Да и откуда в Обске ворам-то взяться? Так ради чего гробишься? Сам-то можешь объяснить? Не мне объяснить! Себе!
— Могу.
— Ну попробуй!
— Конечно я не Вор, и Вором никогда не буду. Не бывать мне ни Жуликом, ни Положенцем. Да и блатная романтика, если разобраться, мне по барабану.

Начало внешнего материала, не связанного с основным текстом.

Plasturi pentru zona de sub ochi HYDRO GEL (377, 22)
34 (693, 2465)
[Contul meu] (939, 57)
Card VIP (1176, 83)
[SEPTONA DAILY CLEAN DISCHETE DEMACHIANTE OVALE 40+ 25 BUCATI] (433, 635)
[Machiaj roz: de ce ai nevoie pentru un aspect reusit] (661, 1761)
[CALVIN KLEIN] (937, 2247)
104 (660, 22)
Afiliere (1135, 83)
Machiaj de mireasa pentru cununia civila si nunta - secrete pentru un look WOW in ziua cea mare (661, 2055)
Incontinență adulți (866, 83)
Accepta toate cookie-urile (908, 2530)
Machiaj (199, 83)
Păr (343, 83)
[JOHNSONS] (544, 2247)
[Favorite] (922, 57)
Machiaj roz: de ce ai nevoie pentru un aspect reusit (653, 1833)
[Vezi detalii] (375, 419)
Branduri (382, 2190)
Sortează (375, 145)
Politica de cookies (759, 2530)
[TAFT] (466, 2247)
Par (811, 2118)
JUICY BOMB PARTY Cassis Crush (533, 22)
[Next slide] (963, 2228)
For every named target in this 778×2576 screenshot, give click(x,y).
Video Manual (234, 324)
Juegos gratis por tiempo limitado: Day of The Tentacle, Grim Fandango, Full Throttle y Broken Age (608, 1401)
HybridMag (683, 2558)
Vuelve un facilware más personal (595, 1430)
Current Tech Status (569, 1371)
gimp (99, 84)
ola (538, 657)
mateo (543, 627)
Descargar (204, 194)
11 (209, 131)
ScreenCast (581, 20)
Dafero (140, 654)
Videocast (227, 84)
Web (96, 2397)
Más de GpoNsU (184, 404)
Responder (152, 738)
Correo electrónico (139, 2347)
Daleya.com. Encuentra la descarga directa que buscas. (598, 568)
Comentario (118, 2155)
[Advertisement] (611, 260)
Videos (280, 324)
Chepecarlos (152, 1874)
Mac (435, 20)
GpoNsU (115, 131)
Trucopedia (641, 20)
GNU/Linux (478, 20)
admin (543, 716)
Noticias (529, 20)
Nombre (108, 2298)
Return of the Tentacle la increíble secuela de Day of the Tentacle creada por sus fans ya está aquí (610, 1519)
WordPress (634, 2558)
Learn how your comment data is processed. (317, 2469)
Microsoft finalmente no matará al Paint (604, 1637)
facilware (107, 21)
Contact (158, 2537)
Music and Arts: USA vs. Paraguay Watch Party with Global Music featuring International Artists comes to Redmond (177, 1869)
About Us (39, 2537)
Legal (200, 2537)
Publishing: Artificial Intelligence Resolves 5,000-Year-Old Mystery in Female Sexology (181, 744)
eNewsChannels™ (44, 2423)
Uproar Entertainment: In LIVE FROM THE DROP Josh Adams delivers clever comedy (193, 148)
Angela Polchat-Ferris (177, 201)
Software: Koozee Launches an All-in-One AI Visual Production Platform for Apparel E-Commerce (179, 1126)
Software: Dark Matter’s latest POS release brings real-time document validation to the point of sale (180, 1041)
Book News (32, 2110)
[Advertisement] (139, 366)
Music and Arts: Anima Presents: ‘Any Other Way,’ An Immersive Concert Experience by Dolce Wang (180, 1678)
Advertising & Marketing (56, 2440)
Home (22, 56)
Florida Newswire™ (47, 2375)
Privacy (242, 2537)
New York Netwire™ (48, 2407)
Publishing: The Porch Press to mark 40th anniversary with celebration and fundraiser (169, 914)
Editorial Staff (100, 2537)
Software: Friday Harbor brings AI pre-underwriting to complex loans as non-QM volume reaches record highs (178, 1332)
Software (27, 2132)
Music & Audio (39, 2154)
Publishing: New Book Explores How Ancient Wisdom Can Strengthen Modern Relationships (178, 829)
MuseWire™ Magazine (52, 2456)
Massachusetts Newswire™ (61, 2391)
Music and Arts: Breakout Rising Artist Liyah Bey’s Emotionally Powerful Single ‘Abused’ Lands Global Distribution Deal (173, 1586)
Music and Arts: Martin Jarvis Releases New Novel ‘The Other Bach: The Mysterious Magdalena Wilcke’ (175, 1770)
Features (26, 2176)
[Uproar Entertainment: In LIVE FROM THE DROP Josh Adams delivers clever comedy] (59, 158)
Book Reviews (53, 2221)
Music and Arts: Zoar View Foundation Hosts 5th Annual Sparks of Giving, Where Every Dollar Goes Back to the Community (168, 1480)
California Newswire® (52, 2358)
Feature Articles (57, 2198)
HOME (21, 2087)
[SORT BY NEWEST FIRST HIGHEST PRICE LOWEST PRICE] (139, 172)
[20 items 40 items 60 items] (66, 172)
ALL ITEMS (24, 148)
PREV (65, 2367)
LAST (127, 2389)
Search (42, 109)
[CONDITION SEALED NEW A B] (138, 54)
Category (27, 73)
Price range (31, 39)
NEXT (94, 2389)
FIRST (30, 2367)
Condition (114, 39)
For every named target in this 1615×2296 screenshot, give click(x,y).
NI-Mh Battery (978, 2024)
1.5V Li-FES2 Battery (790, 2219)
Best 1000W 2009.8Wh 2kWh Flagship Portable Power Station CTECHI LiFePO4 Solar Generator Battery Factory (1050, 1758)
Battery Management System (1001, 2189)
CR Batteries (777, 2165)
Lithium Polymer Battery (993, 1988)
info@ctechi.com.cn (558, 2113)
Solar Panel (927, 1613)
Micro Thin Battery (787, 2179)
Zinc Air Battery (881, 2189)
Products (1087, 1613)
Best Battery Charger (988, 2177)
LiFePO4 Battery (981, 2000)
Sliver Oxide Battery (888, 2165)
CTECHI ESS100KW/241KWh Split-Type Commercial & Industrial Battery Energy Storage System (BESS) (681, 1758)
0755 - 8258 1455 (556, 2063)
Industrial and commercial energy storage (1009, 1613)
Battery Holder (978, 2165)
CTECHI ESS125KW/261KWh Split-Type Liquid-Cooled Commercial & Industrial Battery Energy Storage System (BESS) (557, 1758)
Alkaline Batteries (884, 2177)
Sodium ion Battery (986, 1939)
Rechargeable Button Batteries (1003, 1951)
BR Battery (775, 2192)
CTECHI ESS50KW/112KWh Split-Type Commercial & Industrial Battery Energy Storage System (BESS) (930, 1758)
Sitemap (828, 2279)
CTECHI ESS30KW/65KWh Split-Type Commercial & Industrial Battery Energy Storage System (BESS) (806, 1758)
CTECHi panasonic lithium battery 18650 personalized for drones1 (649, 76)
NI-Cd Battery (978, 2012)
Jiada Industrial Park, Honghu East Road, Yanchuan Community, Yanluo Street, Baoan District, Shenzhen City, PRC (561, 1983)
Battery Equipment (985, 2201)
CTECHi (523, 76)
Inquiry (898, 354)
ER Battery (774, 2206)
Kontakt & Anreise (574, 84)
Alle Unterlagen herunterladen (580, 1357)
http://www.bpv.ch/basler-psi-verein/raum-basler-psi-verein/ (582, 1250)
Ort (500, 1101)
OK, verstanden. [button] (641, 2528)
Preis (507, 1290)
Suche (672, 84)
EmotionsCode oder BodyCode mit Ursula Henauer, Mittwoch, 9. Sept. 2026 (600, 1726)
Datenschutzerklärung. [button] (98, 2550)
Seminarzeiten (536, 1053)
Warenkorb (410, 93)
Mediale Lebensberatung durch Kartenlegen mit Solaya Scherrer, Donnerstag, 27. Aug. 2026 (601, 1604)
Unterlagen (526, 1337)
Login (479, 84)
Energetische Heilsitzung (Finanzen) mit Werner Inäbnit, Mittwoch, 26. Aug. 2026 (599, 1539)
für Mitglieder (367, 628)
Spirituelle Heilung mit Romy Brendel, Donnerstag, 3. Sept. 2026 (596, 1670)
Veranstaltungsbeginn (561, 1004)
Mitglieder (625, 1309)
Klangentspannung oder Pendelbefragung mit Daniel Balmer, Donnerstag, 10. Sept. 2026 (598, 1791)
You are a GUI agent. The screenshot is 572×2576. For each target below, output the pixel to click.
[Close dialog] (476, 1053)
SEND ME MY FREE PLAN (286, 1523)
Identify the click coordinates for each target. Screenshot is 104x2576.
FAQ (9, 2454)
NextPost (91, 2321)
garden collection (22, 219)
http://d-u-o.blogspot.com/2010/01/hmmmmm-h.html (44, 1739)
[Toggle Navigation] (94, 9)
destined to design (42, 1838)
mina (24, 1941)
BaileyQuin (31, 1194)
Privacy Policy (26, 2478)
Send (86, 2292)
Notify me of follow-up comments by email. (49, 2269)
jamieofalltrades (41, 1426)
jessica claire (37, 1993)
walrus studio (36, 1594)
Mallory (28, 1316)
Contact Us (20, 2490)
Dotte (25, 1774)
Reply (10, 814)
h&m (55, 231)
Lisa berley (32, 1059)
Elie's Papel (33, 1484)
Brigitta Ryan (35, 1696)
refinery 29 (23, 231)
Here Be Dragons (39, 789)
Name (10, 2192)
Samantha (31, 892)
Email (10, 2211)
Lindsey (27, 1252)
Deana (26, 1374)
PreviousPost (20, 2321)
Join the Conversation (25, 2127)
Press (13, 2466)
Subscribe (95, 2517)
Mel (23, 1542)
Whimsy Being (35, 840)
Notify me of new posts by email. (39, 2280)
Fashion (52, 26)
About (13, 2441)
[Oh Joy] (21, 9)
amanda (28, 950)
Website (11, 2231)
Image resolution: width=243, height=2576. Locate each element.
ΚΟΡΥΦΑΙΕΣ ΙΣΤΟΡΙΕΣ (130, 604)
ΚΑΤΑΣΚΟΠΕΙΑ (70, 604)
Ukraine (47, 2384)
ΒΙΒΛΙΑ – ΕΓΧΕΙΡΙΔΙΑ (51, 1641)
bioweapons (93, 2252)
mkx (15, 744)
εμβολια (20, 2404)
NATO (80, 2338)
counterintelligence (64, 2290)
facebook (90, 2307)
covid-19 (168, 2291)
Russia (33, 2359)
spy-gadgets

— Дааа? — Журавель удивленно вскинул рыжеватые брови — И что же тогда? Ну-ка просвети…
— Я просто человек. Не собака. И то, что вы меня заставляете делать, считаю ниже своего достоинства. Пусть ваши шныри пресмыкаются и полы вам натирают. Или еще кто. Но не я! Вот за эту идею, как ты, начальник, выражаешься, не жалко и здоровье отдать. Отец говорил — если ты прав, ничего не бойся! Не сможешь ты меня сломать, хоть весь отдел свой сюда притащи. Убить, покалечить — да! Сломать мою волю — нет! А блатные, красные, зеленые — мне по барабану. Будь я красным — вел бы себя сейчас точно так же.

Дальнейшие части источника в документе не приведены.